- Document excerpt -
┌──

Vol.130, No.1, 2022, pp.1-22, doi:10.32604/cmes.2022.018652
Numerical Analysis of Ice Rubble with a Freeze-Bond Model in Dilated Polyhedral Discrete Element Method
  • Biyao Zhai, Lu Liu, Shunying Ji*
State Key Laboratory of Structural Analysis for Industrial Equipment, Dalian University of Technology, Dalian, 116023, China
* Corresponding Author:Shunying Ji. Email:
(This article belongs to this Special Issue: Computational Mechanics of Granular Materials and its Engineering Applications)

└──

- Dataset content -
┌──

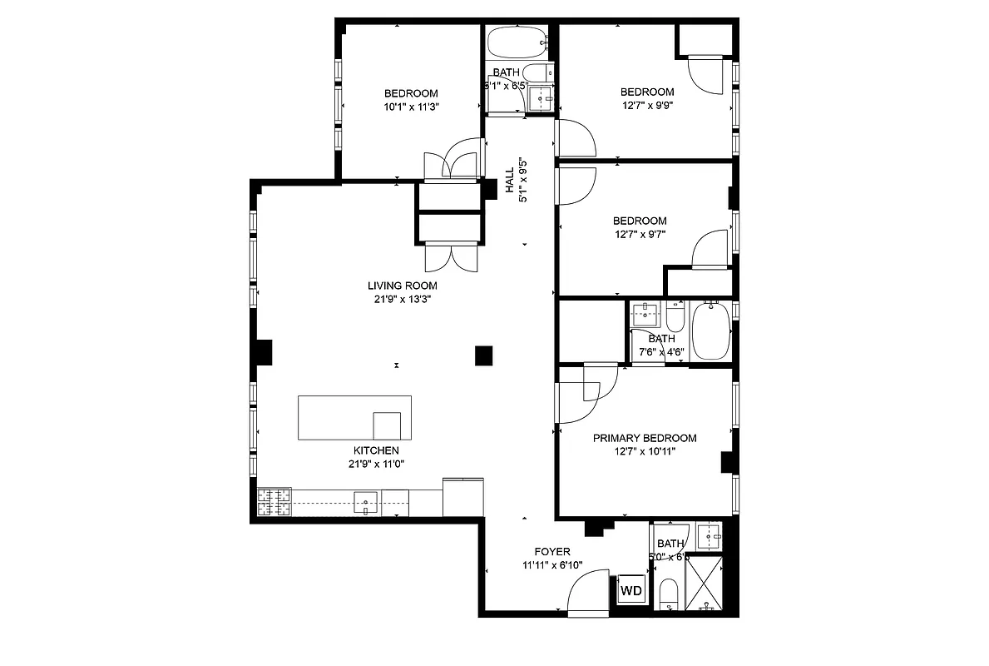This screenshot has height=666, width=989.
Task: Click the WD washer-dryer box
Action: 631,592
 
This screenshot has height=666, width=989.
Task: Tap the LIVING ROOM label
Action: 402,286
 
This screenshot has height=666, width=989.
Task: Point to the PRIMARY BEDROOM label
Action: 644,438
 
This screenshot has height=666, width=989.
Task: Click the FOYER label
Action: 551,551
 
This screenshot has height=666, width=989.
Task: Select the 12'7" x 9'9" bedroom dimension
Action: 646,106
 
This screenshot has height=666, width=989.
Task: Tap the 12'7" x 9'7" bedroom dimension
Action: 640,235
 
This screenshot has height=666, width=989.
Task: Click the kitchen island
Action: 355,418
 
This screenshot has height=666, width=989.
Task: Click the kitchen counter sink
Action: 366,501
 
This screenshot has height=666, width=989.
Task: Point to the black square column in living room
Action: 484,355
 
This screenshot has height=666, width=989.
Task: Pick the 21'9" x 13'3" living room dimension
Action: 402,300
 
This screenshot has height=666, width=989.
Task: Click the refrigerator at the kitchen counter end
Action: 462,497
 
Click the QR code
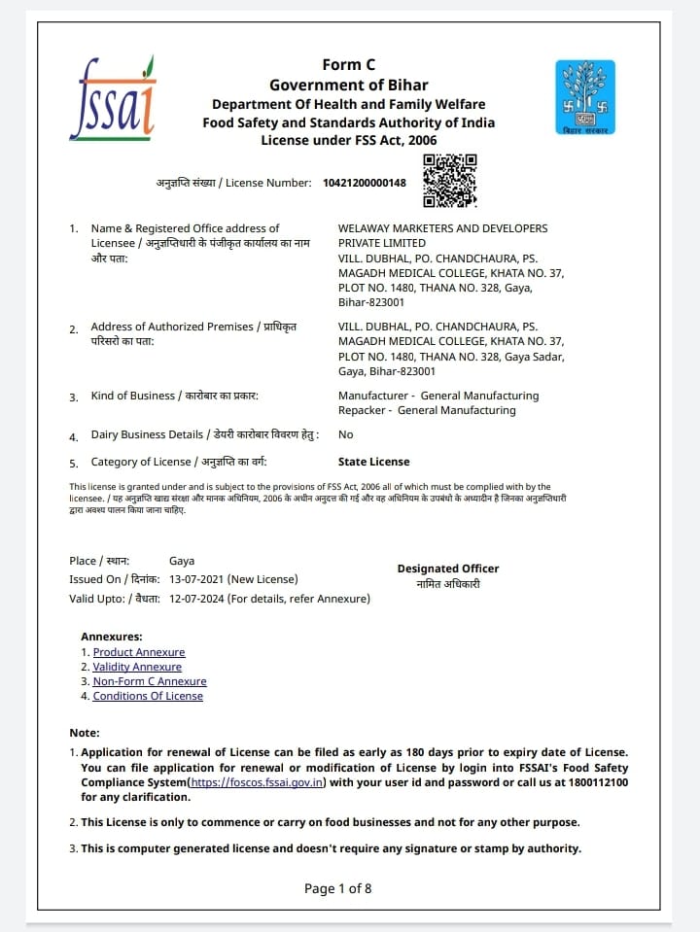click(449, 181)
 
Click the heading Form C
click(348, 65)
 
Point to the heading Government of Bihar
click(348, 85)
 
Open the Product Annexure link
click(138, 652)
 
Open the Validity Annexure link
click(137, 667)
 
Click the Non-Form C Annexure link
click(150, 681)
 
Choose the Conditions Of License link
click(148, 696)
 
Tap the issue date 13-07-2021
click(198, 579)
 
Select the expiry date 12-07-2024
click(198, 599)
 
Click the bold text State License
click(373, 462)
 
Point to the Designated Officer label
click(447, 569)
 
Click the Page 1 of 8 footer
click(337, 888)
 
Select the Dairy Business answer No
click(345, 434)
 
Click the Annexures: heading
click(111, 637)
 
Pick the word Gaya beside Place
click(182, 561)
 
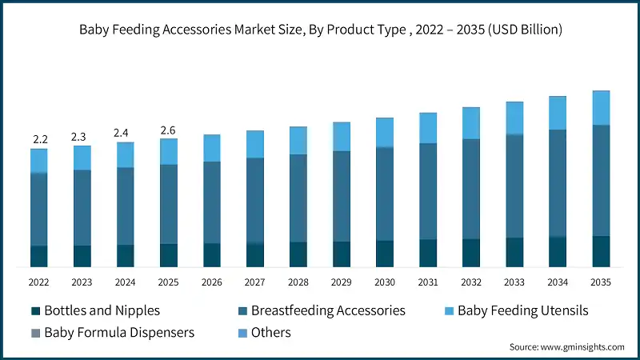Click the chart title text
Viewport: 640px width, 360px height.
(x=320, y=30)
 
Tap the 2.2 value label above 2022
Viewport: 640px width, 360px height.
(x=39, y=139)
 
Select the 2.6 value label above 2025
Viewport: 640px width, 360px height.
(x=168, y=130)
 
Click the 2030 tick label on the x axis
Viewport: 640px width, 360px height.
(x=385, y=282)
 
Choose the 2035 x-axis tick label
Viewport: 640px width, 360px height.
(x=601, y=282)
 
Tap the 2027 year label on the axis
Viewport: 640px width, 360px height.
(x=255, y=282)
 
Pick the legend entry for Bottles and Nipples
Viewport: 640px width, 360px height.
(x=95, y=310)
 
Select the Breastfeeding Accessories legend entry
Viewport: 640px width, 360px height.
(x=320, y=310)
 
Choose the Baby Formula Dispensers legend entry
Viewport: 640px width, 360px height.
(x=112, y=331)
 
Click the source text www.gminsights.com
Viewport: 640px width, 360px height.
(x=566, y=347)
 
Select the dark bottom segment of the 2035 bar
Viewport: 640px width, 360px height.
(x=601, y=251)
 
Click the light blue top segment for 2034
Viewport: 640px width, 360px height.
(x=558, y=113)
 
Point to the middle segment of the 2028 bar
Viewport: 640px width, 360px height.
(x=298, y=198)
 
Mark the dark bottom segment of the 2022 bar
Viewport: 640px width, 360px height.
(x=39, y=256)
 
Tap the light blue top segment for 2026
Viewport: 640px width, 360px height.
(x=212, y=148)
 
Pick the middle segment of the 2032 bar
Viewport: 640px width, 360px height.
(x=471, y=189)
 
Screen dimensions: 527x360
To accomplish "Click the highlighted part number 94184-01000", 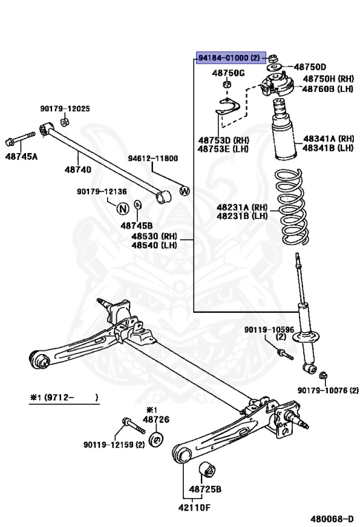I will point(230,59).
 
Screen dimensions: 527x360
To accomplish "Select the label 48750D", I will point(310,67).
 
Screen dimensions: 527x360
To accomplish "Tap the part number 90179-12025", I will point(64,109).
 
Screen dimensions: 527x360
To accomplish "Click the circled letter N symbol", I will point(123,208).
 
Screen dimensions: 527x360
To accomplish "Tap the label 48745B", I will point(136,225).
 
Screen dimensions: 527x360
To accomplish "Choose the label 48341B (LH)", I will point(328,148).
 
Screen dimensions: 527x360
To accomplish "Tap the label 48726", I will point(156,419).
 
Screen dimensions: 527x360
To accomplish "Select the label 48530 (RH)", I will point(154,236).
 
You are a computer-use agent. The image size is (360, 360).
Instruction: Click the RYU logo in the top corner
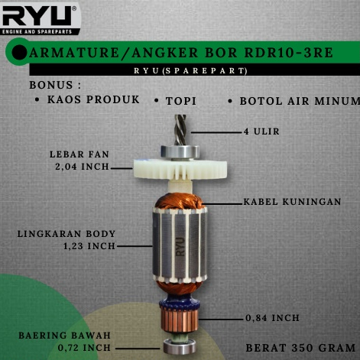[40, 17]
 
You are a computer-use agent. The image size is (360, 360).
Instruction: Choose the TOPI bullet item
[182, 100]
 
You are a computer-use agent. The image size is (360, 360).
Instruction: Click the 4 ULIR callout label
[261, 131]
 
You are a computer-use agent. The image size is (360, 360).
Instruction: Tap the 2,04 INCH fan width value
[79, 166]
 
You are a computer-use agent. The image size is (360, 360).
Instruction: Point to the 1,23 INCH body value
[89, 246]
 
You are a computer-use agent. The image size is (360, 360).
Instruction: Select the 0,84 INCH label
[273, 317]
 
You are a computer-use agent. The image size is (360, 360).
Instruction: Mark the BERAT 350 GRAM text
[300, 347]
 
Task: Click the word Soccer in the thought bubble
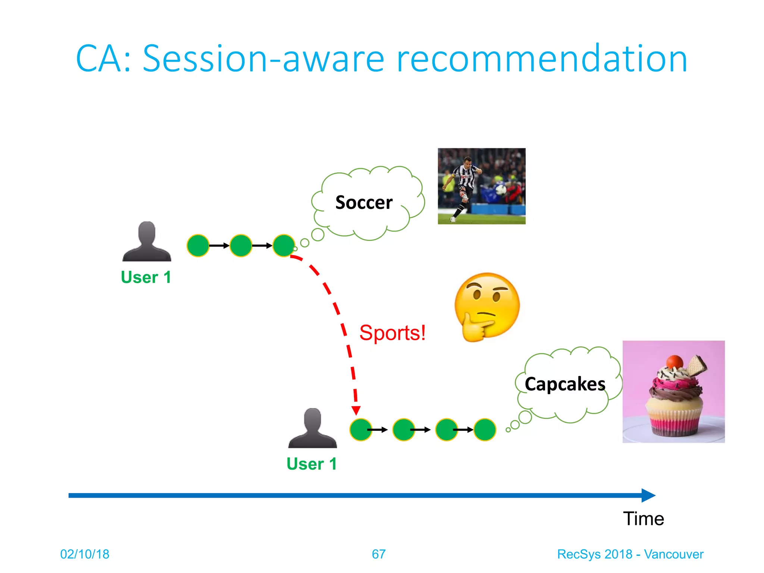coord(364,203)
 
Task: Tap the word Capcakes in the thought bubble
coord(565,384)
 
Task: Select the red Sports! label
coord(392,333)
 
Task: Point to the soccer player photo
coord(481,186)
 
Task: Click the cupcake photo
coord(673,392)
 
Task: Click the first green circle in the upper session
coord(198,245)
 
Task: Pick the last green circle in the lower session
coord(485,430)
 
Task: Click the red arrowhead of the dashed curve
coord(356,410)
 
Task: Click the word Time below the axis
coord(644,519)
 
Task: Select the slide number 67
coord(379,554)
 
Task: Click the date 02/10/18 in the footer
coord(85,554)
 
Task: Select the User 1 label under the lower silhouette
coord(312,464)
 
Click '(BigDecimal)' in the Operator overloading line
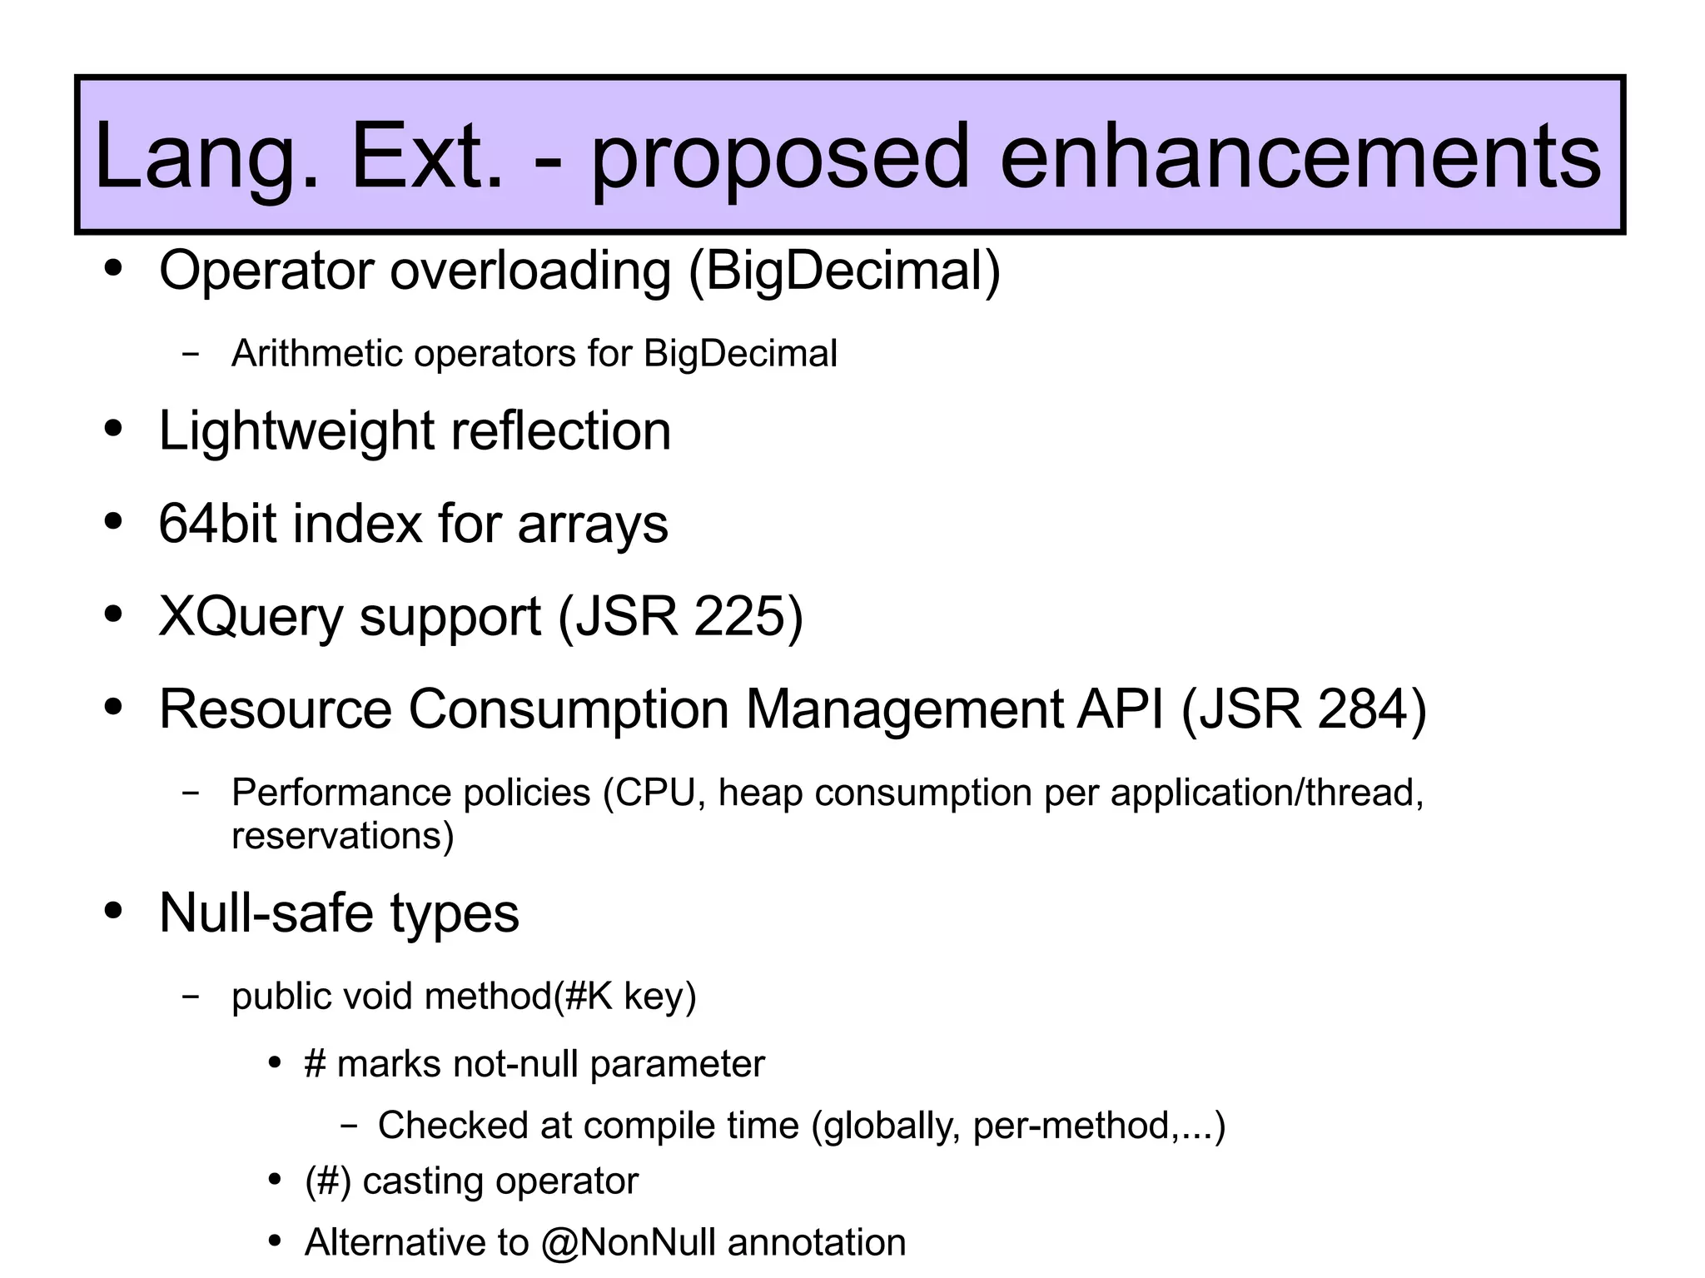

└──

- To be done -
Write what comes next in the article header on ice rubble modeling, starting after its last line. The entries above come from a separate source.

- Response to the exercise -
Received 08 August 2021; Accepted 09 September 2021; Issue published 29 November 2021
Freezing in ice rubble is a common phenomenon in cold regions, which can consolidate loose blocks and change their mechanical properties. To model the cohesive effect in frozen ice rubble, and to describe the fragmentation behavior with a large external forces exerted, a freeze-bond model based on the dilated polyhedral discrete element method (DEM) is proposed. Herein, imaginary bonding is initialized at the contact points to transmit forces and moments, and the initiation of the damage is detected using the hybrid fracture model. The model is validated through the qualitative agreement between the simulation results and the analytical solution of two bonding particles. To study the effect of freeze-bond on the floating ice rubble, punch-through tests were simulated on the ice rubble under freezing and nonfreezing conditions. The deformation and resistance of the ice rubble are investigated during indenter penetration. The influence of the internal friction coefficient on the strength of the ice rubble is determined. The results indicate that the proposed model can properly describe the consolidated ice rubble, and the freeze-bond effect is of great significance to the ice rubble properties.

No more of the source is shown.